-- Data records follows --

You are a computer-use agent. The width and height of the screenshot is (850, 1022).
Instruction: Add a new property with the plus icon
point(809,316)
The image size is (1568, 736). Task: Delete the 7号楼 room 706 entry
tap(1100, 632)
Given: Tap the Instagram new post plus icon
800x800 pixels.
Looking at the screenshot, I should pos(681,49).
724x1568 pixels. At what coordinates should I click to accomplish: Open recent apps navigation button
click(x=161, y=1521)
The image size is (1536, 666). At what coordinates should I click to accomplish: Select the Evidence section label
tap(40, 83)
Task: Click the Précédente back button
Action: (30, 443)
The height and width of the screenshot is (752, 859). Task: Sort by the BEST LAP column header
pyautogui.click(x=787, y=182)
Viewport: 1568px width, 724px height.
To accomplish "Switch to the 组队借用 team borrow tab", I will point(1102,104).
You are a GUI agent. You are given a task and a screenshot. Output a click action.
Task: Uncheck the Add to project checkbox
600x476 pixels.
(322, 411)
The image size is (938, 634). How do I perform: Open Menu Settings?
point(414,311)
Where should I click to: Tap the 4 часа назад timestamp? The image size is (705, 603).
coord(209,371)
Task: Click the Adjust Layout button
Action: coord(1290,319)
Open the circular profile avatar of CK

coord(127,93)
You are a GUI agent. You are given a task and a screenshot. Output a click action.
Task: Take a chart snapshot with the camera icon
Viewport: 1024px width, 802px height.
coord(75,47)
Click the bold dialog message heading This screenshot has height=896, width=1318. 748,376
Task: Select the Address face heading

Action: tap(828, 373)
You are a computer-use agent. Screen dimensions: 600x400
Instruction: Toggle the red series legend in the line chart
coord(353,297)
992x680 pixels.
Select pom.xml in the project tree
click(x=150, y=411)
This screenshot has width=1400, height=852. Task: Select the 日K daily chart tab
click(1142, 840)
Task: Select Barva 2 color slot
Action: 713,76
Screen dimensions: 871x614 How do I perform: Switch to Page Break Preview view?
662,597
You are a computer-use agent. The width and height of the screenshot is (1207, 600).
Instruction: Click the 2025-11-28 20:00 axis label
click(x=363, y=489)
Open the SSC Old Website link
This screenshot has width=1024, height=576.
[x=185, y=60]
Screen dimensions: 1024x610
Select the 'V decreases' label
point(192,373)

-- Data records concluded --

What the task asks: Transcribe, word for word, the data above from its first line through the line with "is (1207, 600).", and include nothing else.

Answer to the exercise:
You are a computer-use agent. The width and height of the screenshot is (850, 1022).
Instruction: Add a new property with the plus icon
point(809,316)
The image size is (1568, 736). Task: Delete the 7号楼 room 706 entry
tap(1100, 632)
Given: Tap the Instagram new post plus icon
800x800 pixels.
Looking at the screenshot, I should pos(681,49).
724x1568 pixels. At what coordinates should I click to accomplish: Open recent apps navigation button
click(x=161, y=1521)
The image size is (1536, 666). At what coordinates should I click to accomplish: Select the Evidence section label
tap(40, 83)
Task: Click the Précédente back button
Action: (30, 443)
The height and width of the screenshot is (752, 859). Task: Sort by the BEST LAP column header
pyautogui.click(x=787, y=182)
Viewport: 1568px width, 724px height.
To accomplish "Switch to the 组队借用 team borrow tab", I will point(1102,104).
You are a GUI agent. You are given a task and a screenshot. Output a click action.
Task: Uncheck the Add to project checkbox
600x476 pixels.
(322, 411)
The image size is (938, 634). How do I perform: Open Menu Settings?
point(414,311)
Where should I click to: Tap the 4 часа назад timestamp? The image size is (705, 603).
coord(209,371)
Task: Click the Adjust Layout button
Action: coord(1290,319)
Open the circular profile avatar of CK

coord(127,93)
You are a GUI agent. You are given a task and a screenshot. Output a click action.
Task: Take a chart snapshot with the camera icon
Viewport: 1024px width, 802px height.
coord(75,47)
Click the bold dialog message heading This screenshot has height=896, width=1318. 748,376
Task: Select the Address face heading

Action: tap(828, 373)
You are a computer-use agent. Screen dimensions: 600x400
Instruction: Toggle the red series legend in the line chart
coord(353,297)
992x680 pixels.
Select pom.xml in the project tree
click(x=150, y=411)
This screenshot has width=1400, height=852. Task: Select the 日K daily chart tab
click(1142, 840)
Task: Select Barva 2 color slot
Action: 713,76
Screen dimensions: 871x614 How do I perform: Switch to Page Break Preview view?
662,597
You are a computer-use agent. The width and height of the screenshot is (1207, 600).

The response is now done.